### TASK DIRECTIONS
All of the entries below, duplicated exactly, make up the answer.

### TASK DATA

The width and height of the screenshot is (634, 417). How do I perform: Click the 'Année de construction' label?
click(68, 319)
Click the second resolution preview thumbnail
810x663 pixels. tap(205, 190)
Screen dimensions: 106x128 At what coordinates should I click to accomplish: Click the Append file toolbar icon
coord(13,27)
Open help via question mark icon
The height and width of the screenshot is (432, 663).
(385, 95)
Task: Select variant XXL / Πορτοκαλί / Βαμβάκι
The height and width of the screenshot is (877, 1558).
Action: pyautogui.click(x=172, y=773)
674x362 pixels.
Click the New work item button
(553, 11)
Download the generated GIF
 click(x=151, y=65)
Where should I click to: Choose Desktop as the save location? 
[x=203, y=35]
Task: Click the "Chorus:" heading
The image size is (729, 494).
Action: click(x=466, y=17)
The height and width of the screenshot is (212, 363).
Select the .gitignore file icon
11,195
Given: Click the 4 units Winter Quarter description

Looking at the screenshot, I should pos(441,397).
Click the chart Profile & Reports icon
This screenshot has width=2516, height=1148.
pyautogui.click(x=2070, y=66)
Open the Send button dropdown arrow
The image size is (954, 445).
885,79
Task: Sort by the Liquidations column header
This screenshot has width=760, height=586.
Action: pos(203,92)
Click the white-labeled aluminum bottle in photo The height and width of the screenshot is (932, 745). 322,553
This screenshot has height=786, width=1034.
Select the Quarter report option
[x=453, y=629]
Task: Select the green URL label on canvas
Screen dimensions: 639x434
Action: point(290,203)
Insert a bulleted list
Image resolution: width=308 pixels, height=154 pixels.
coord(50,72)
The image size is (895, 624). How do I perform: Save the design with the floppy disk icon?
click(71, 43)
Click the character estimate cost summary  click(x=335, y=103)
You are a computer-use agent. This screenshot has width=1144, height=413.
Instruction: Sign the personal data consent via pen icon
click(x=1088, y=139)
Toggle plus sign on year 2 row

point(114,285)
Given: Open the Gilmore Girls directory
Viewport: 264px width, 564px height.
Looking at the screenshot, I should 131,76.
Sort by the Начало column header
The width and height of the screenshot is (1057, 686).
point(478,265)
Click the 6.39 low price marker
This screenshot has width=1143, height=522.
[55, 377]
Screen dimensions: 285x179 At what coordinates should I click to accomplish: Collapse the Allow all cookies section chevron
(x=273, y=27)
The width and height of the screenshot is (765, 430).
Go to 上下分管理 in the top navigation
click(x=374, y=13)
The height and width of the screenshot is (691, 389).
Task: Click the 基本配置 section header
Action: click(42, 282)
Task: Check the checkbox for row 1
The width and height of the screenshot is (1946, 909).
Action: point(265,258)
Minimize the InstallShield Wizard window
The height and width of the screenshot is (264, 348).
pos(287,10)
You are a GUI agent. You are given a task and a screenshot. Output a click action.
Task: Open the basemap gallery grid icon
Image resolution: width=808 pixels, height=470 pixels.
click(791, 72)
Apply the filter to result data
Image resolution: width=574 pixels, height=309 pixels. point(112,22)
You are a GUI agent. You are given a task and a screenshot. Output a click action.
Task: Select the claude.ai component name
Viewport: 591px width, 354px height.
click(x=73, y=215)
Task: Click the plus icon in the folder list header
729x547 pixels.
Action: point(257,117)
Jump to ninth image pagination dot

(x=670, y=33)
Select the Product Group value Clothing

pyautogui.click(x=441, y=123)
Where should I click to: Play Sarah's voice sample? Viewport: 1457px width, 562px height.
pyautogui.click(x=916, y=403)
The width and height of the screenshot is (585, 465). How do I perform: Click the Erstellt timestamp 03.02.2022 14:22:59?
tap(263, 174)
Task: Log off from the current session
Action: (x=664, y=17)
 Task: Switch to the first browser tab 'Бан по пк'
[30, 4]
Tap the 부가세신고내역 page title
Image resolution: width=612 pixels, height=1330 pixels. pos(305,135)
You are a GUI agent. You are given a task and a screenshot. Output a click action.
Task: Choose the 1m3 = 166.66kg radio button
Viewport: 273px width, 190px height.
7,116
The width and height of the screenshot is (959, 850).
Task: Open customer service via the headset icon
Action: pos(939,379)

### RESULT BELOW
The width and height of the screenshot is (634, 417). How do I perform: Click the 'Année de construction' label?
click(68, 319)
Click the second resolution preview thumbnail
810x663 pixels. tap(205, 190)
Screen dimensions: 106x128 At what coordinates should I click to accomplish: Click the Append file toolbar icon
coord(13,27)
Open help via question mark icon
The height and width of the screenshot is (432, 663).
(385, 95)
Task: Select variant XXL / Πορτοκαλί / Βαμβάκι
The height and width of the screenshot is (877, 1558).
Action: pyautogui.click(x=172, y=773)
674x362 pixels.
Click the New work item button
(553, 11)
Download the generated GIF
 click(x=151, y=65)
Where should I click to: Choose Desktop as the save location? 
[x=203, y=35]
Task: Click the "Chorus:" heading
The image size is (729, 494).
Action: click(x=466, y=17)
The height and width of the screenshot is (212, 363).
Select the .gitignore file icon
11,195
Given: Click the 4 units Winter Quarter description

Looking at the screenshot, I should pos(441,397).
Click the chart Profile & Reports icon
This screenshot has width=2516, height=1148.
pyautogui.click(x=2070, y=66)
Open the Send button dropdown arrow
The image size is (954, 445).
885,79
Task: Sort by the Liquidations column header
This screenshot has width=760, height=586.
Action: pos(203,92)
Click the white-labeled aluminum bottle in photo The height and width of the screenshot is (932, 745). 322,553
This screenshot has height=786, width=1034.
Select the Quarter report option
[x=453, y=629]
Task: Select the green URL label on canvas
Screen dimensions: 639x434
Action: point(290,203)
Insert a bulleted list
Image resolution: width=308 pixels, height=154 pixels.
coord(50,72)
The image size is (895, 624). How do I perform: Save the design with the floppy disk icon?
click(71, 43)
Click the character estimate cost summary  click(x=335, y=103)
You are a computer-use agent. This screenshot has width=1144, height=413.
Instruction: Sign the personal data consent via pen icon
click(x=1088, y=139)
Toggle plus sign on year 2 row

point(114,285)
Given: Open the Gilmore Girls directory
Viewport: 264px width, 564px height.
Looking at the screenshot, I should 131,76.
Sort by the Начало column header
The width and height of the screenshot is (1057, 686).
point(478,265)
Click the 6.39 low price marker
This screenshot has width=1143, height=522.
[55, 377]
Screen dimensions: 285x179 At what coordinates should I click to accomplish: Collapse the Allow all cookies section chevron
(x=273, y=27)
The width and height of the screenshot is (765, 430).
Go to 上下分管理 in the top navigation
click(x=374, y=13)
The height and width of the screenshot is (691, 389).
Task: Click the 基本配置 section header
Action: click(42, 282)
Task: Check the checkbox for row 1
The width and height of the screenshot is (1946, 909).
Action: point(265,258)
Minimize the InstallShield Wizard window
The height and width of the screenshot is (264, 348).
pos(287,10)
You are a GUI agent. You are given a task and a screenshot. Output a click action.
Task: Open the basemap gallery grid icon
Image resolution: width=808 pixels, height=470 pixels.
click(791, 72)
Apply the filter to result data
Image resolution: width=574 pixels, height=309 pixels. point(112,22)
You are a GUI agent. You are given a task and a screenshot. Output a click action.
Task: Select the claude.ai component name
Viewport: 591px width, 354px height.
click(x=73, y=215)
Task: Click the plus icon in the folder list header
729x547 pixels.
Action: point(257,117)
Jump to ninth image pagination dot

(x=670, y=33)
Select the Product Group value Clothing

pyautogui.click(x=441, y=123)
Where should I click to: Play Sarah's voice sample? Viewport: 1457px width, 562px height.
pyautogui.click(x=916, y=403)
The width and height of the screenshot is (585, 465). How do I perform: Click the Erstellt timestamp 03.02.2022 14:22:59?
tap(263, 174)
Task: Log off from the current session
Action: (x=664, y=17)
 Task: Switch to the first browser tab 'Бан по пк'
[30, 4]
Tap the 부가세신고내역 page title
Image resolution: width=612 pixels, height=1330 pixels. pos(305,135)
You are a GUI agent. You are given a task and a screenshot. Output a click action.
Task: Choose the 1m3 = 166.66kg radio button
Viewport: 273px width, 190px height.
7,116
The width and height of the screenshot is (959, 850).
Task: Open customer service via the headset icon
Action: pos(939,379)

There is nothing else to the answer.